長期目的としてはアスリートたちの現役引退後のキャリアの道を提供することを掲げた。

今後WBSC大会における委員会メンバーの主な役割は出場する選手たちにとっての導き手となることだ。そのためには委員会メンバーが訓練を受けて保護役員(Safeguarding Officer)となることを目標とする。

さらに、大陸連盟の役員会にもアスリート代表を加えることを勧告すること、野球・ソフトボール選手に関係する教育プログラムやそのほか関連資料を監督することを決定したほか、委員会内部間の業務連絡やアスリートネットワークの改善のため、さまざまな連絡ツール(ソフト)や外国語対応などついて検討している。

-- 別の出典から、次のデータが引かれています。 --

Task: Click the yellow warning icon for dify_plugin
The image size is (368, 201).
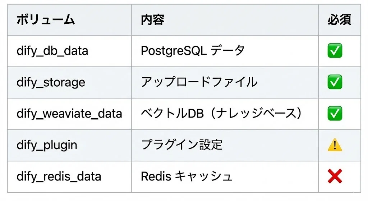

WBSCアスリート委員会は、アスリートはオリンピックムーブメントの中心的存在であるという理念のもと作られたIOCアスリート委員会をモデルにしている。

共同理事のジャスティン・フィーバーは「ローマでの会合は実り多いものでした。すばらしい連携と執行役員会からの支援など、選手たちの声を組織の意思決定に反映させようとするなど組織は積極的に対応しています。これからはじまるさまざまな重要な取り組みを楽しみにしています。」

今回の会合にはローマのWBSCアスリート委員会にはErika Polidori(カナダ、女子ソフトボール代表)、Pauline Prade(フランス、女子ソフトボール選手)も出席。Ashley Stephenson(女子野球アスリート代表)は病欠した。WBSCのベンチュー・ロウ事務総長とマイケル・シュミット専務理事も出席した。

Erika Polidori, Maria Soto WBSC Athletes Commission

From left: Erika Polidori and Maria Soto

WBSCアスリート委員会は近々電話会議を予定している。

WBSC執行役員会も行われた。